##### Extrait proposé

A la mi-mars, le conseiller américain pour la sécurité qui supervisait la coordination entre les agences de sécurité d’Abbas et Israël a dévoilé un plan visant à casser le gouvernement national d’unité. Ce plan liait la survie de ce gouvernement [d’unité] à son acceptation des conditions du Quartet international. De ce point de vue, des préparatifs pour provoquer des affrontements avaient été réalisés. Ce qui était planifié a eu lieu et les combats ont repris entre d’une part les agences de sécurité d’Abbas et les groupes affiliés au Fatah et le Hamas d’autre part.

C’était la deuxième phase du combat fratricide, avec comme conséquence 84 morts, dont 22 civils et parmi eux cinq femmes et enfants, et 600 blessés. Alors que le soleil se levait le 15 juin, le Hamas avait pris le contrôle de tous les bâtiments importants des services de sécurité dans Gaza. La plupart des responsables des agences de sécurité s’étaient sauvés bien que Hamas ait pris et fait connaître une décision d’amnistie générale qui les protégeait.

##########

- Tâches à réaliser:
(1) Répondez à ces questions sur l'extrait :
(a) Qu'a dévoilé à la mi-mars le conseiller américain pour la sécurité ?
(b) Combien de blessés la deuxième phase du combat fratricide a-t-elle causés ?
(c) À quelle date le Hamas avait-il pris le contrôle de tous les bâtiments importants des services de sécurité dans Gaza ?
(2) Réécrivez le passage de l'extrait qui débute par « C’était la deuxième » et s'achève sur « qui les protégeait. » en échangeant « bâtiments importants » contre « sites principaux ».
(3) Quels chiffres l'extrait donne-t-il pour le bilan de la deuxième phase du combat fratricide ?

##### Bloc de données

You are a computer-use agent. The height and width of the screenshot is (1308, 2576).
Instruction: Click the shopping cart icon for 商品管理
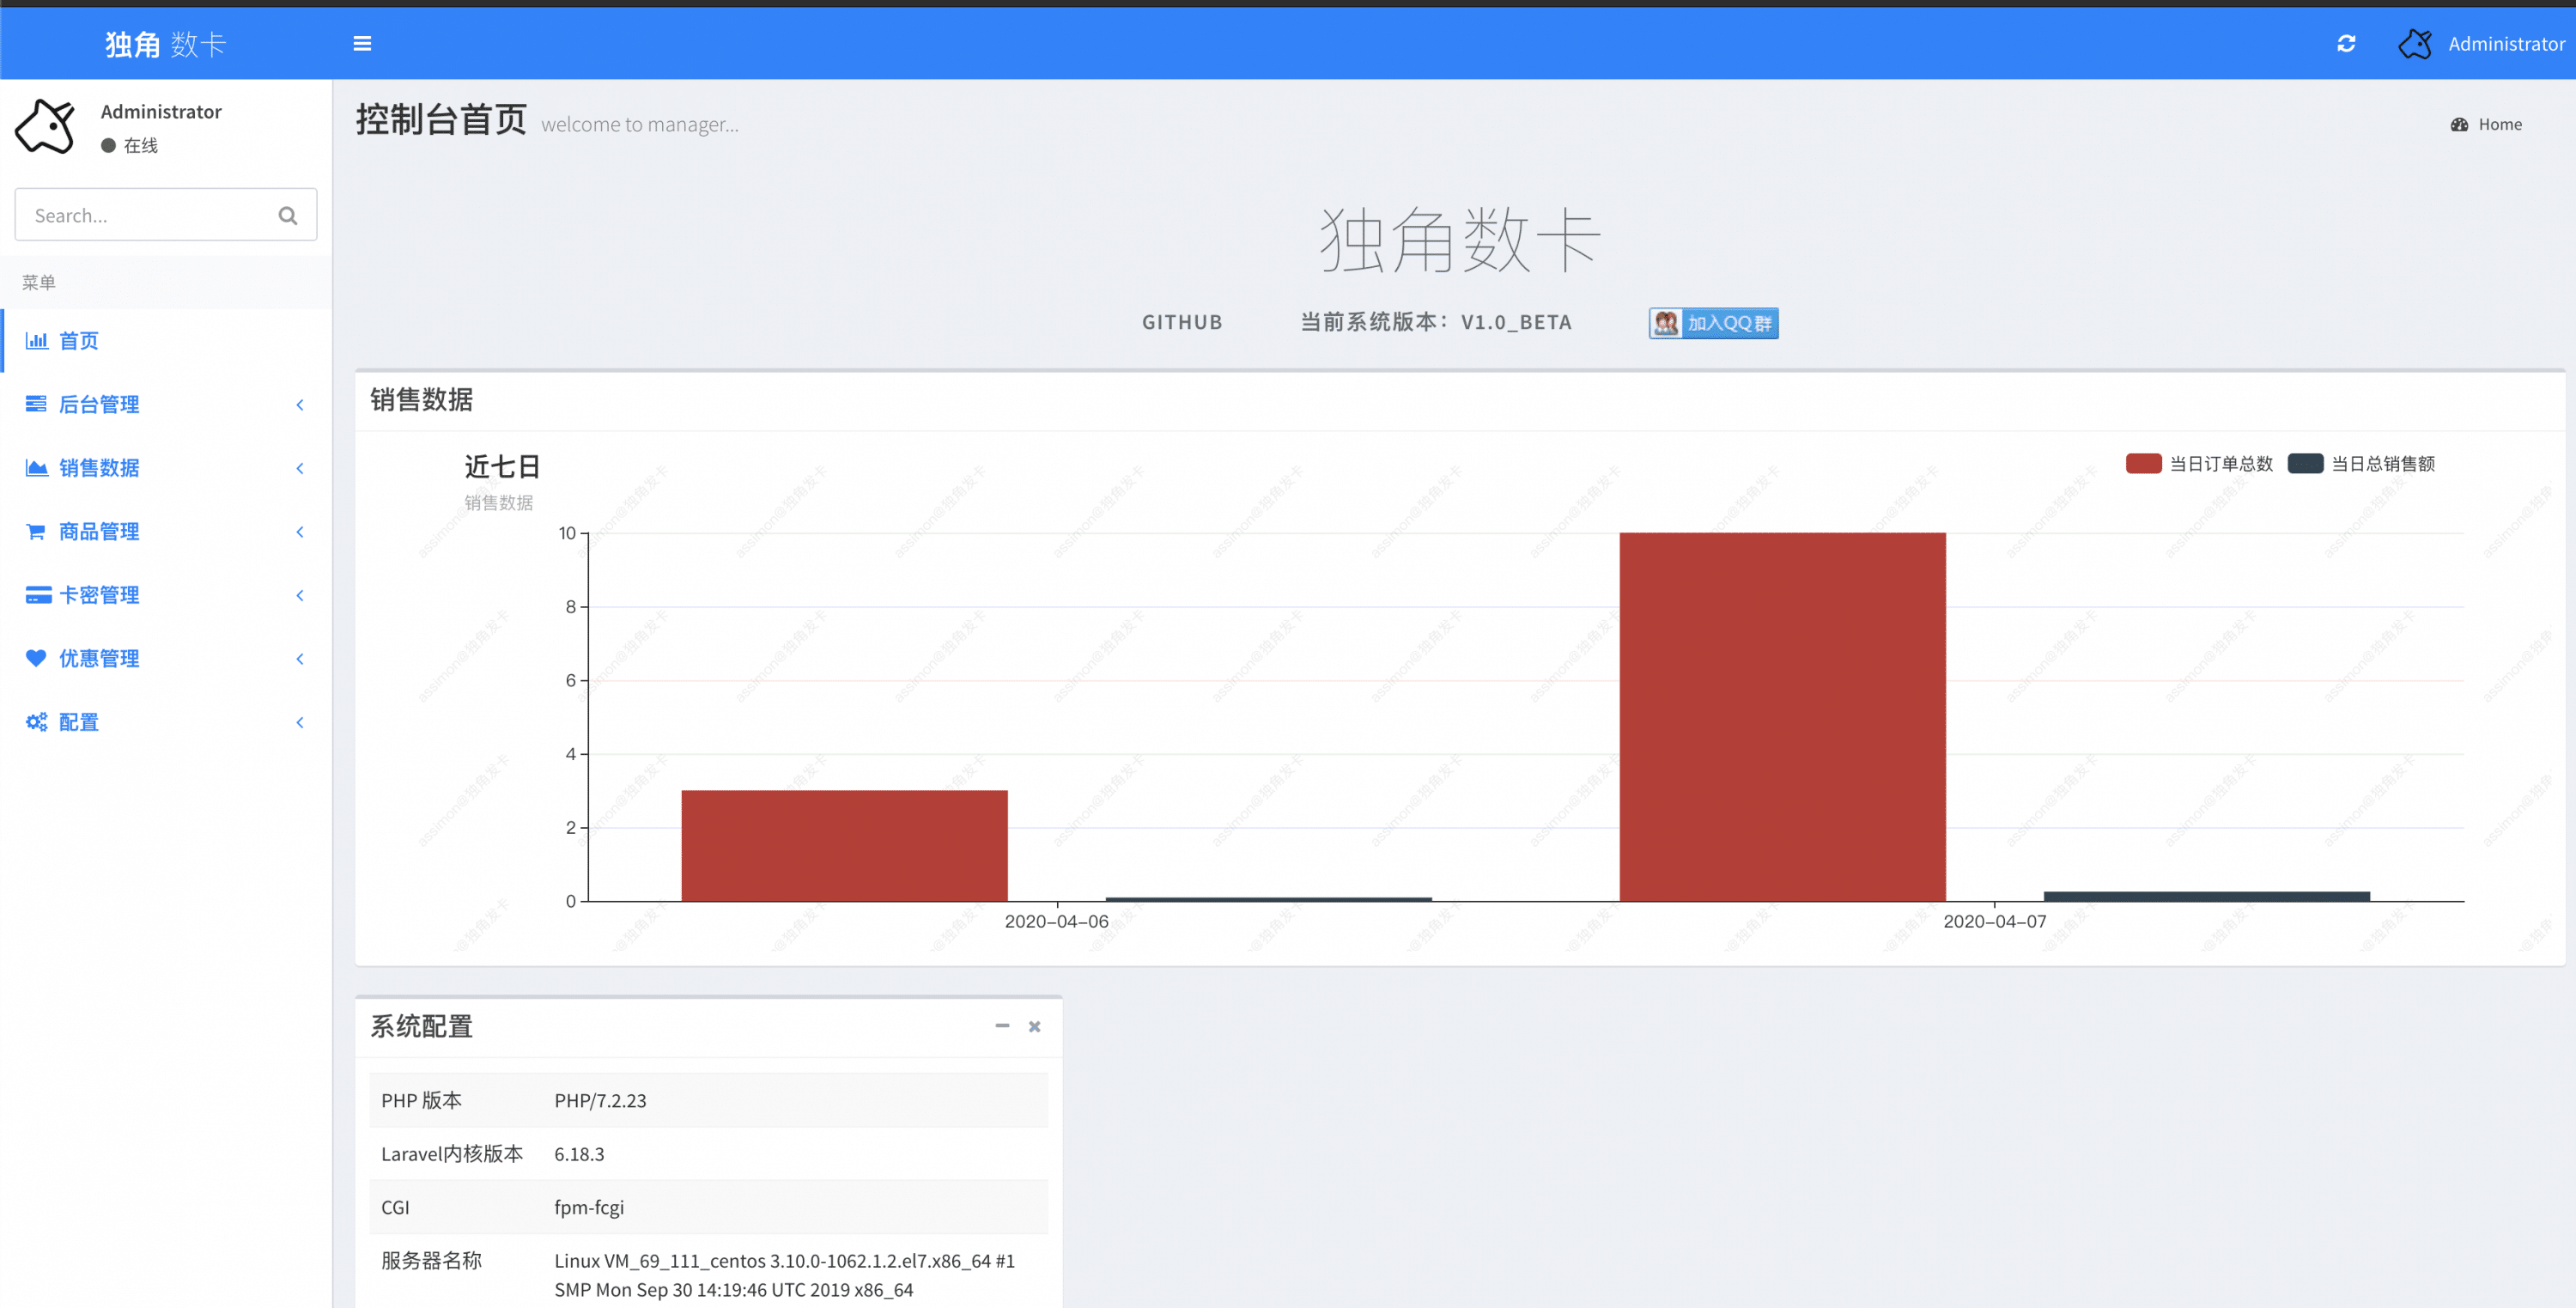37,531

##########

- Réponses successives:
(1)
(a) Un plan visant à casser le gouvernement national d'unité.
(b) 600 blessés.
(c) Le 15 juin.

(2)
C’était la deuxième phase du combat fratricide, avec comme conséquence 84 morts, dont 22 civils et parmi eux cinq femmes et enfants, et 600 blessés. Alors que le soleil se levait le 15 juin, le Hamas avait pris le contrôle de tous les sites principaux des services de sécurité dans Gaza. La plupart des responsables des agences de sécurité s’étaient sauvés bien que Hamas ait pris et fait connaître une décision d’amnistie générale qui les protégeait.

(3) 84 morts ; 22 civils ; cinq femmes et enfants ; 600 blessés.